The COVID-19 pandemic disrupted every business across the globe and United Arab Emirates (UAE) was no different. However, with the mass vaccinations being rolled out, things are on track to recovery.
According to the UAE Minister of Economy, Abdulla Bin Touq Al Marri, the region’s economy fared better than what the initial reports were for the year 2020. This was backed by the preliminary statistics issued by the Federal Competitiveness and Statistics Centre.
“The UAE economy performed better than expected in 2020 despite the current global challenges brought about by the Covid-19 pandemic,” said Abdulla Bin Touq Al Marri, the country’s economy minister. “This is a comparatively low decline” compared to major global economies, he added.
The results pointed towards the country’s speed and flexibility to respond to global changes. The UAE government rolled out various incentive packages along with other proactive economic measures; this helped in sustaining the economy and ensure that it performs better than what was anticipated by the experts.
Other countries sustained a much worse economic slump compared to UAE and the preliminary results revealed that country’s macroeconomic indicators saw only a limited decline in the Gross Domestic Product (GDP) by 6.1 percent whereas the non-GDP decline was recorded at 6.2 percent. This comparison was drawn to the previous year of 2019.

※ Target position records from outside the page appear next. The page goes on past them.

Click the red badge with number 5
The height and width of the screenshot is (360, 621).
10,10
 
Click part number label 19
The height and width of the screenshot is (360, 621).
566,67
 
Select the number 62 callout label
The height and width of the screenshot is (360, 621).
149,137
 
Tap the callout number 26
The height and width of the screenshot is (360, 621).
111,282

The Ministry of Economy and other government entities are working to double the economy over the next decade, to 3 trillion dirhams ($816.8 billion) from about 1.4 trillion dirhams now, he said.

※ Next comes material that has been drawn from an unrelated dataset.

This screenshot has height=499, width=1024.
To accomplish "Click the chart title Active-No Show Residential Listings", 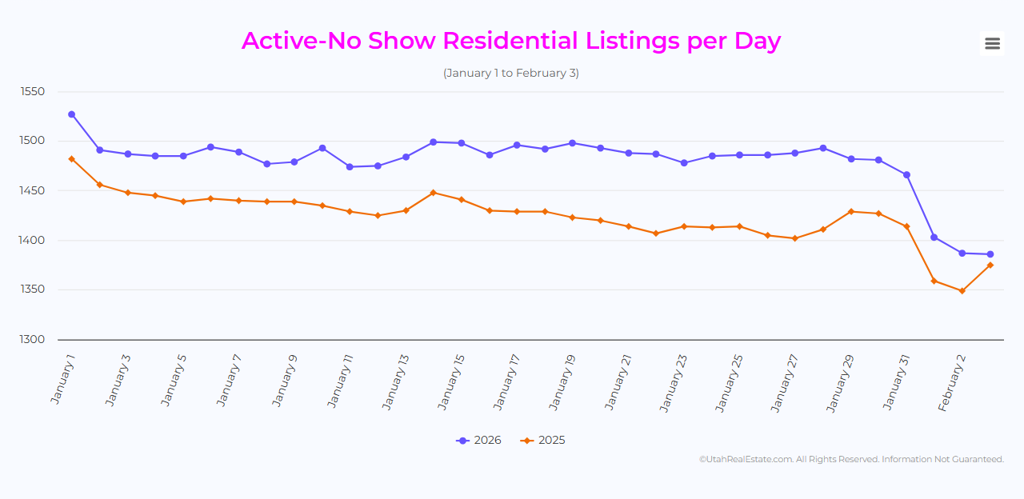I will click(510, 41).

2020: An Unprecedented Year
2020 was indeed an unprecedented year that was full of not only health but also economic challenges that impacted the global economies. Speaking about this, Al Marri said: “UAE was particularly impacted since the country’s economy is linked through foreign trade, foreign investment, tourism and the logistical sector with the movement of trade and investment and global transportation, which declined significantly in 2020 worldwide.”
He further added that these challenges were all dealt well thanks to UAE’s proactive political management and through the launch of supportive economic packages which played a hugely positive role in these dark times.
Most Impacted Sectors
The sectors which were most impacted due to the pandemic included Accommodation and Food Services Activities, which saw a negative growth of 23.6 percent whereas the Transportation and Storage Activities saw a decline of 15.5 percent.
The Wholesale and Retail Trade dropped by 13.1 percent and a 10.4 percent decrease was seen in the activities of Construction and Building. The Financial and Insurance Activities were also hit by a 3.0 percent decline whereas the Manufacturing Industries was the only sector which reported growth compared to 2019, with a 0.2 percent rate.
Road to Recovery
A couple of weeks ago, Ali Marri claimed that UAE is keen on restoring the growth in a “gradual and studied the path of transformation towards a sustainable economic and development model based on investment in knowledge, innovation, and creativity.”
Speaking at the Abu Dhabi The Future event earlier this week, he further added that “the country has 10 main goals to achieve its economic aims, including developing entrepreneurship and a supportive environment for small and medium enterprises, as well as attracting more investment into the country. Other priorities include improving the ease of doing business, reducing business cost and engaging the private sector in developing economic policies that support it.”
The UAE economy is set to grow by 6 to 8 percent in the next couple of years, which is mainly due to the oil sector, government spending, financial services, and foreign investment, according to Mohamed Ali Shorafa who is the chairman of ADDED.
He said that the Abu Dhabi government has been taking proactive measures to support the private sector long before the pandemic. “Such measures include the Ghadan 21 accelerators programme as well as a broad range of initiatives that incentivised companies and institutions enabling them to become more sustainable, thus making investment easier and increasing their contribution to the emirate’s GDP,” he added.